§ Activity A: Condense the paragraph of the Harvard admissions column that begins "The reason this is taking so long to litigate" into a short bulleted list that keeps its main facts.
§ Activity B: Repeat word for word the part of the Harvard admissions column starting at "Source: Bigstock" and ending at "ranches in Montana.".

November 01, 2018

Source: Bigstock

NEW YORK—I can’t believe this, but I’m about to defend Harvard.

Four years ago a group of Asian-Americans sued Harvard, claiming the college’s admissions policies discriminate against Asians. Actually it’s not clear to me whether they’re claiming discrimination against Asians applying from other countries or just Americans of Asian ancestry, but the gist of their argument is that ethnic Asians are often rejected despite having higher test scores than blacks, Latinos, or plain old garden-variety nonethnic white people from ranches in Montana.

Harvard’s answer to the lawsuit is, “Dude, it’s not just about grades and test scores.”

The reason this is taking so long to litigate is that Harvard kept fighting against releasing the secret records that explain how they accept and reject. Eventually it all spilled out anyway and it wasn’t that interesting. They grade applications in four categories—Academic, Extracurricular, Personal Qualities (from a one-hour in-person interview), and—the stunner—Athletic. One of the experts last week testified that someone scoring a 4 in Athletics made you 1,000 percent more likely to get in, and documents released during discovery indicate that 86 percent of recruited athletes are admitted. I know they always have to win the Harvard–Yale game and everything, but…really? Harvard is apparently so desperate for top-quality athletes that they’re likely to rocket you up that ladder toward entering-freshman status if you’ve been an all-conference anything in any sport. The Ivy League doesn’t allow actual athletic scholarships, so this is a way to beef up that offensive line by luring an average student who happens to weigh 320 pounds with promises of…well, I’m not sure…easy grading on his Eastern Philosophy term paper?

§ Supplied entries:
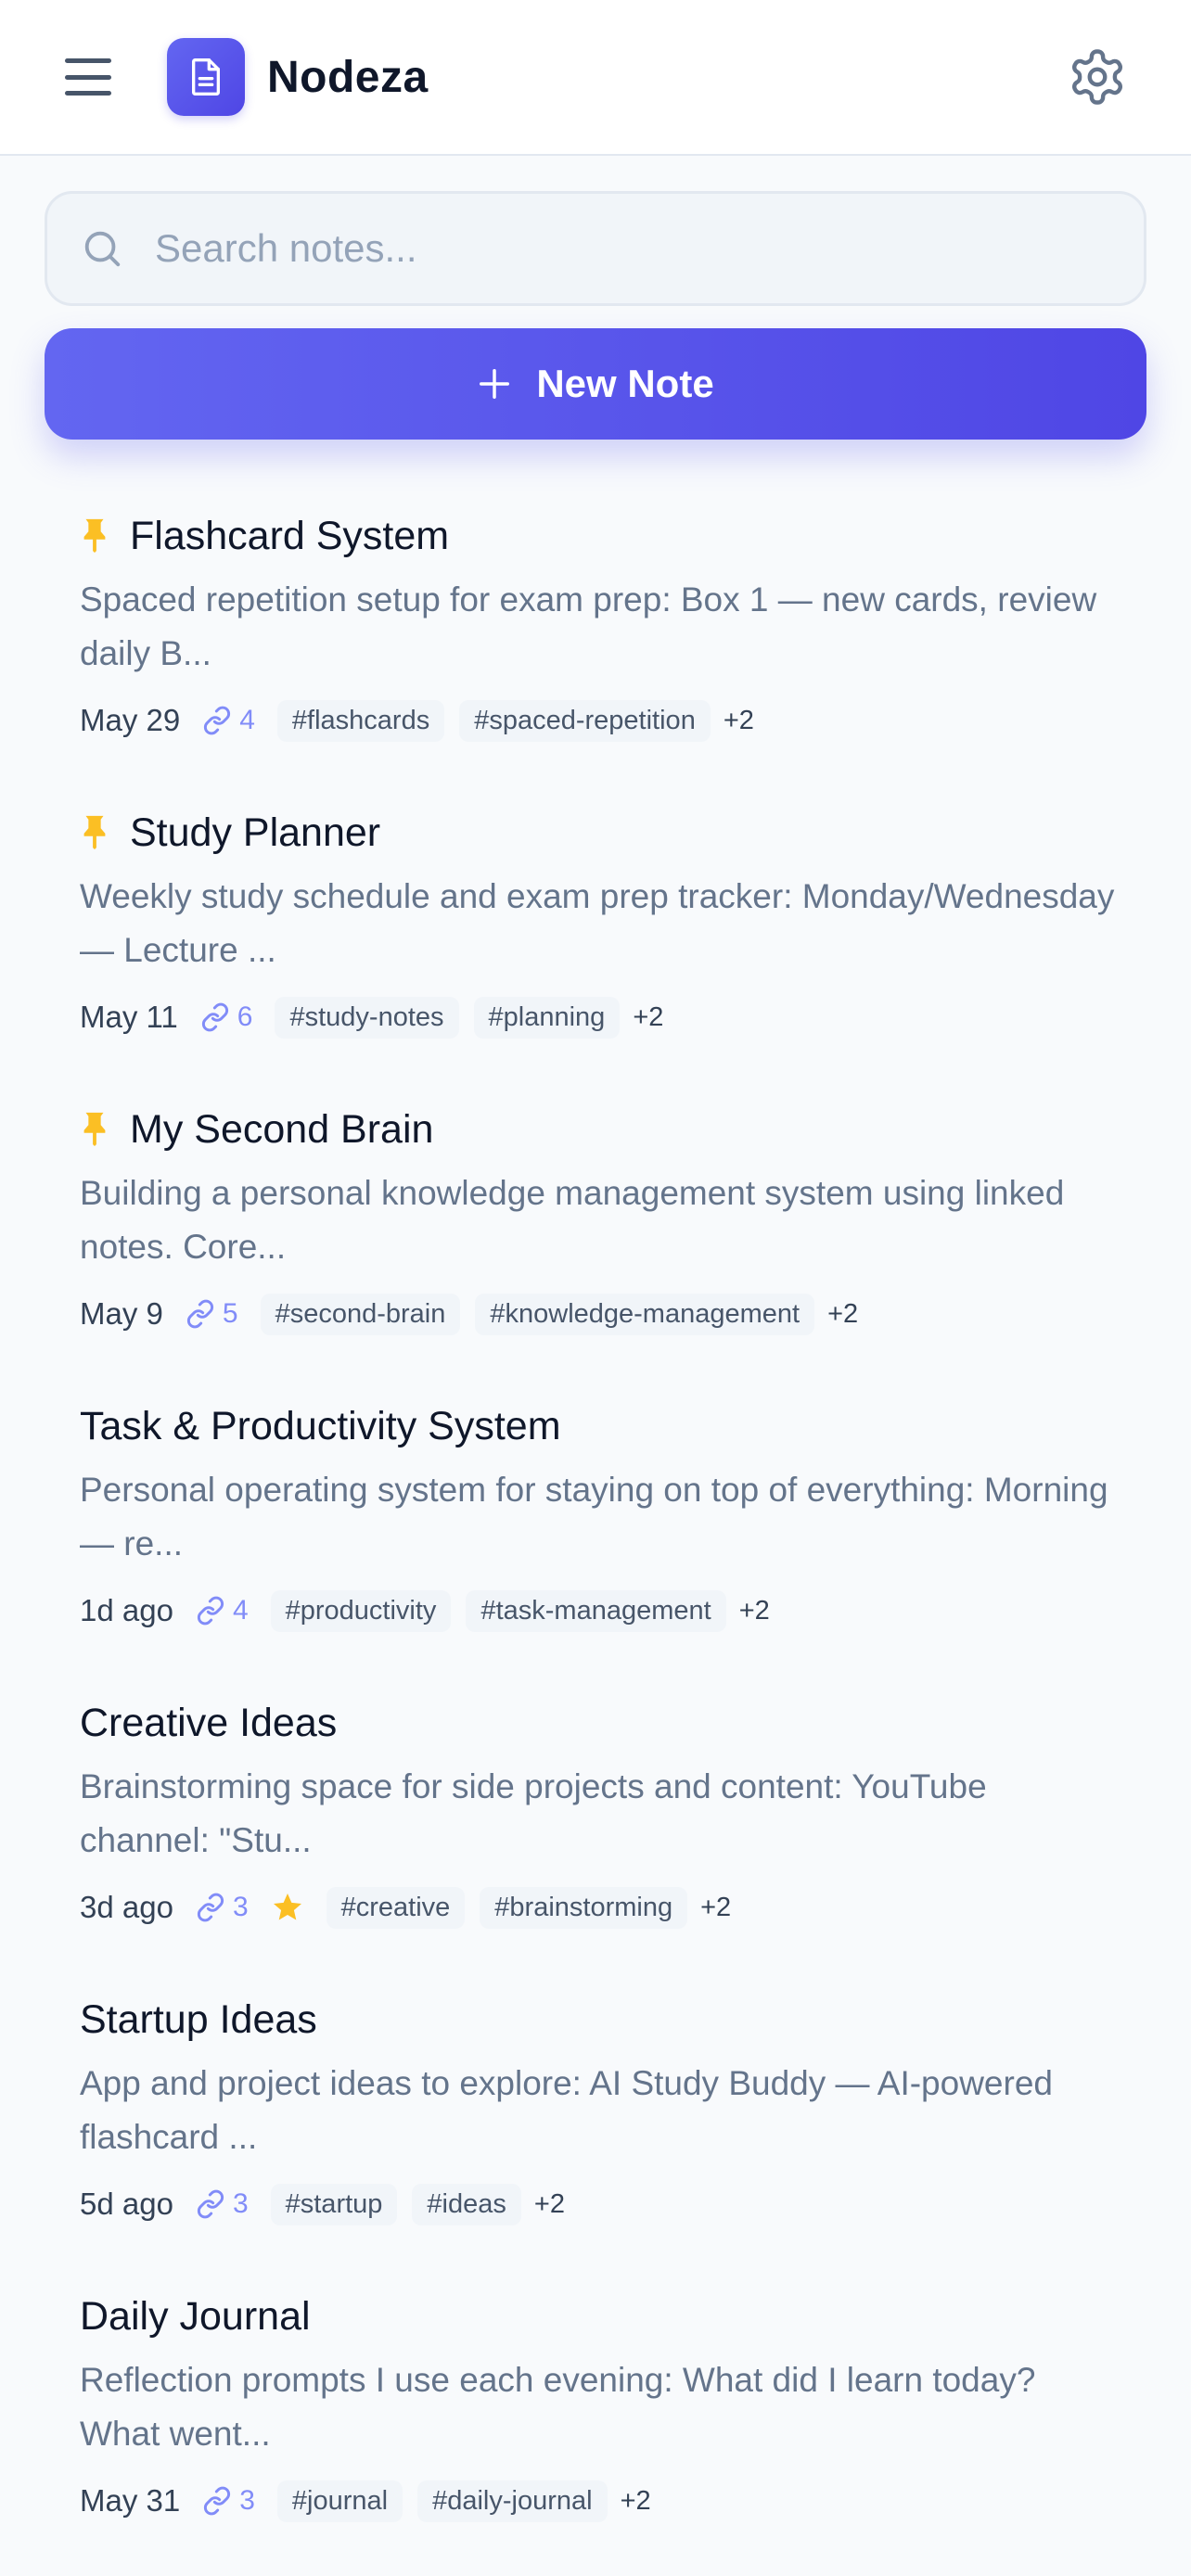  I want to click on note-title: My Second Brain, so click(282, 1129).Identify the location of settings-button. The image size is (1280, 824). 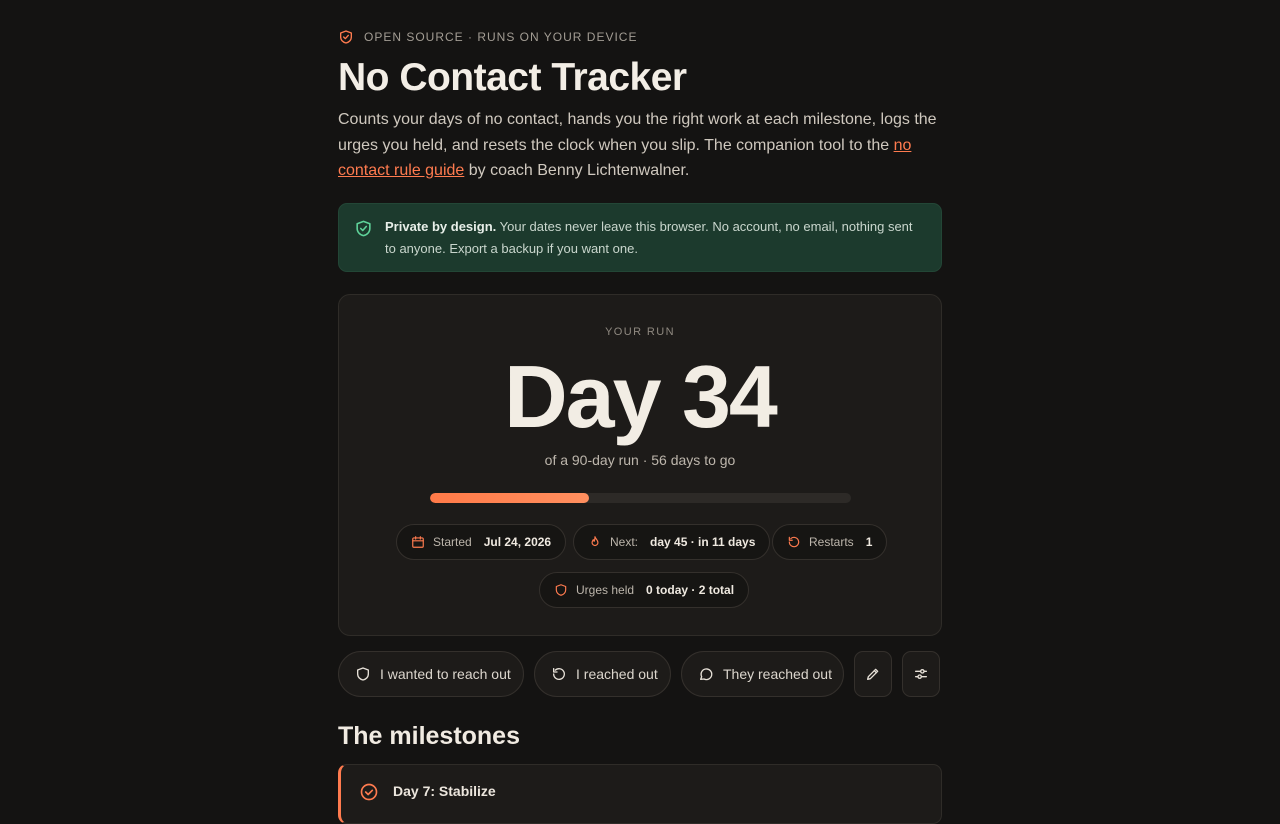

==

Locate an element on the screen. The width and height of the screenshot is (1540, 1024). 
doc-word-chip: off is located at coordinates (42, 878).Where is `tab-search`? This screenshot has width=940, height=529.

--

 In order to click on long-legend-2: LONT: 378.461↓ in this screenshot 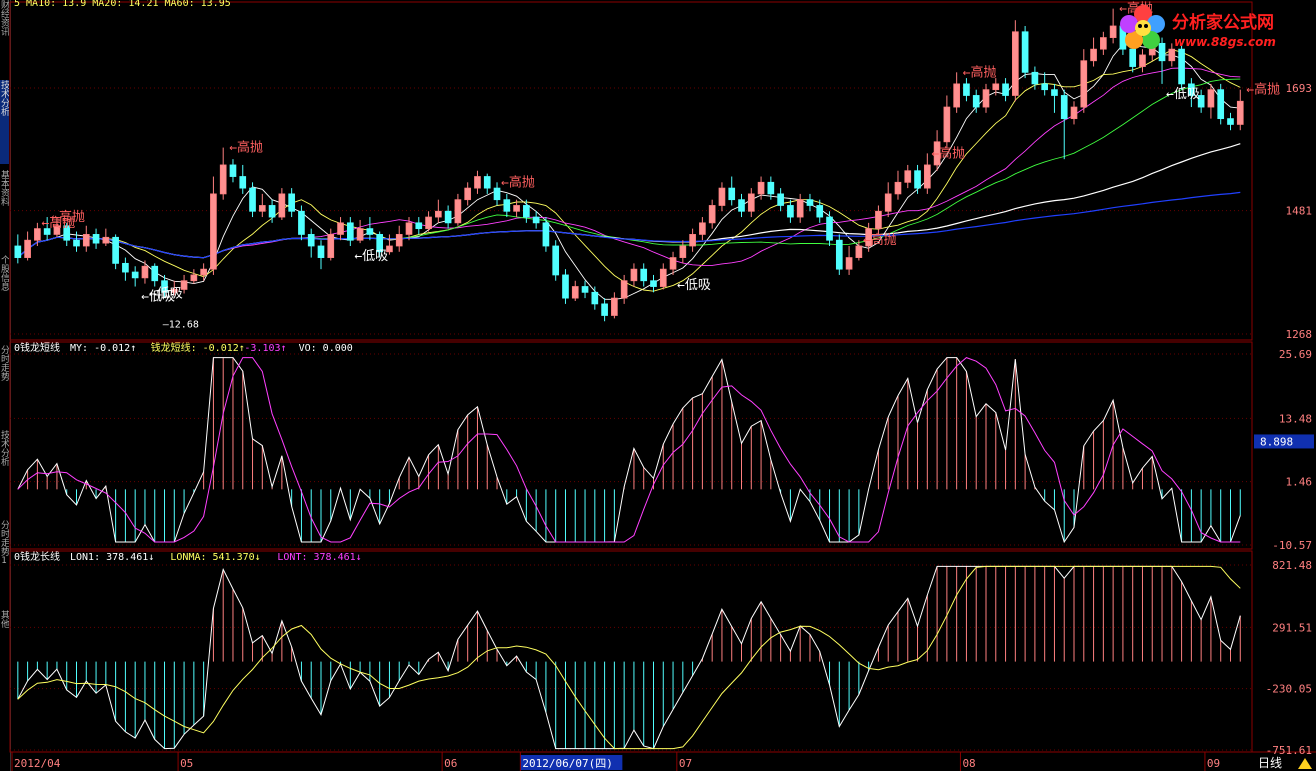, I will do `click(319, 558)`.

§ Written reply A:
- The case has taken long to litigate because Harvard fought the release of the secret records explaining how it accepts and rejects applicants. The records came out anyway and were not that interesting.
- Harvard grades applications in four categories: Academic, Extracurricular, Personal Qualities (from a one-hour in-person interview), and Athletic.
- An expert testified that a score of 4 in Athletics made an applicant 1,000 percent more likely to get in.
- Documents released during discovery indicate that 86 percent of recruited athletes are admitted.
- The Ivy League does not allow athletic scholarships, so this is a way to draw in athletes who are average students.

§ Written reply B:
Source: Bigstock

NEW YORK—I can’t believe this, but I’m about to defend Harvard.

Four years ago a group of Asian-Americans sued Harvard, claiming the college’s admissions policies discriminate against Asians. Actually it’s not clear to me whether they’re claiming discrimination against Asians applying from other countries or just Americans of Asian ancestry, but the gist of their argument is that ethnic Asians are often rejected despite having higher test scores than blacks, Latinos, or plain old garden-variety nonethnic white people from ranches in Montana.